凌和/ピオジェ/甘(当社比)

 朝日に照らされて一日を始める宮殿は一日の終わりには闇に沈むように見える。夜の活気に満ちていく下町とは正反対に位置し、いくら宮殿前の広場を明るく灯しても深い色に染まった夜の水鏡は光を吸い込むばかりであったしその後ろは何もない海だから、宮殿の中だけでも明るくしようとメイド達は夕方から忙しく駆け回った。
 そうして夜も煌々と煌めく宮殿から、ピオニーは今夜も抜け出していた。毎日使う秘密の通路を通って来た先は僅かな音素灯の照らす、箱のような部屋である。窓も無く棚と机ばかりの部屋に、でん、と据えられたひと際大きな机にはわざわざ会いに来た幼馴染みが無表情に書面に向かっている。書面の出来の確認に顔を上げた彼の、ちらり、こちらを見る動作にピオニーは気を良くした。何だ、待っていたんじゃないか。
「まだ約束の時間ではないでしょう。待っていられない余裕の無い男性は嫌われますよ」
それきりそっぽを向いて再び書面に向かってしまった。確かに昼間、今夜飲もうと誘った時に約束した時間よりいくらか早かった。
「まあそう言うな。どうも宮殿は眩しくて慣れん」
「いよいよもって年ですね」
「何を言う。俺はまだぴちぴちだ」
「・・・そうやって若いつもりでいる間は良いんですよ。問題はその後です」
「お前最近じーさん達と似たようなこと言うようになったな。年か?」
いつまでも年若い心づもりのままでは、と常日頃口を酸っぱくする重鎮の老人の言に、ジェイドの言ったこととまるきり同じものがあった。

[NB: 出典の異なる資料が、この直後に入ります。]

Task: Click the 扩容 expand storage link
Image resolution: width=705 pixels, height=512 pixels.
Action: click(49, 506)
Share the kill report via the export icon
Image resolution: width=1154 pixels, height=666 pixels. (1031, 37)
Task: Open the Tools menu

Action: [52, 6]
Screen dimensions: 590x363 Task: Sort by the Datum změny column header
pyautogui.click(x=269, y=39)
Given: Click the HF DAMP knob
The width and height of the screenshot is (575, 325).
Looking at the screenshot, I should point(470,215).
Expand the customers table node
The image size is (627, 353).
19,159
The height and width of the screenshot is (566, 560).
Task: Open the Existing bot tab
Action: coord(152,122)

「あれだけ若者と一緒にいれば嫌でも思い知ります。若いっていいですねえ」
ジェイドは取って付けたように肩を竦め、ペンを置いた。
 彼らと旅をしたのは彼に良い影響ばかりを与えたわけではないらしい。年を気にするような――気にしていても表に出すような奴ではなかった。年をとった、と認めてしまう事は簡単だがそれから人は保身を考えてしまって前進を止めてしまう。ジェイドもそうなるだろうか。ピオニーにはそれが、ひどく寂しいことのように感じられた。
「・・・・・・そんなもんか。まあいい、行くぞ」
「見てわからない様ですので言わせてもらいますが、仕事が残っています」
「わかってるから言ってるんだろう」
「わかりました。行きます。行けば満足なんでしょう」
それから何かねちねち言い募るのを聞き流しつつ軍本部を出、宮殿前の広場へ繋がる橋に差し掛かった。
 冷たい海風と絶え間無い波の音とが一体の空気を支配しているようだった。等間隔に配置された灯りはぼんやりと足元を照らす程度の明るさしか持たない。しかし日常ならただ真暗いだけの空間が、今夜に限って薄明るい。見上げれば珍しく、煌々と輝く白銀の満月があった。
「満月か。でかいのは珍しいな」
そうですね、相槌を打ったジェイドのあまりの愛想の無さに振り返り見てみればじっ、と海面を見つめている。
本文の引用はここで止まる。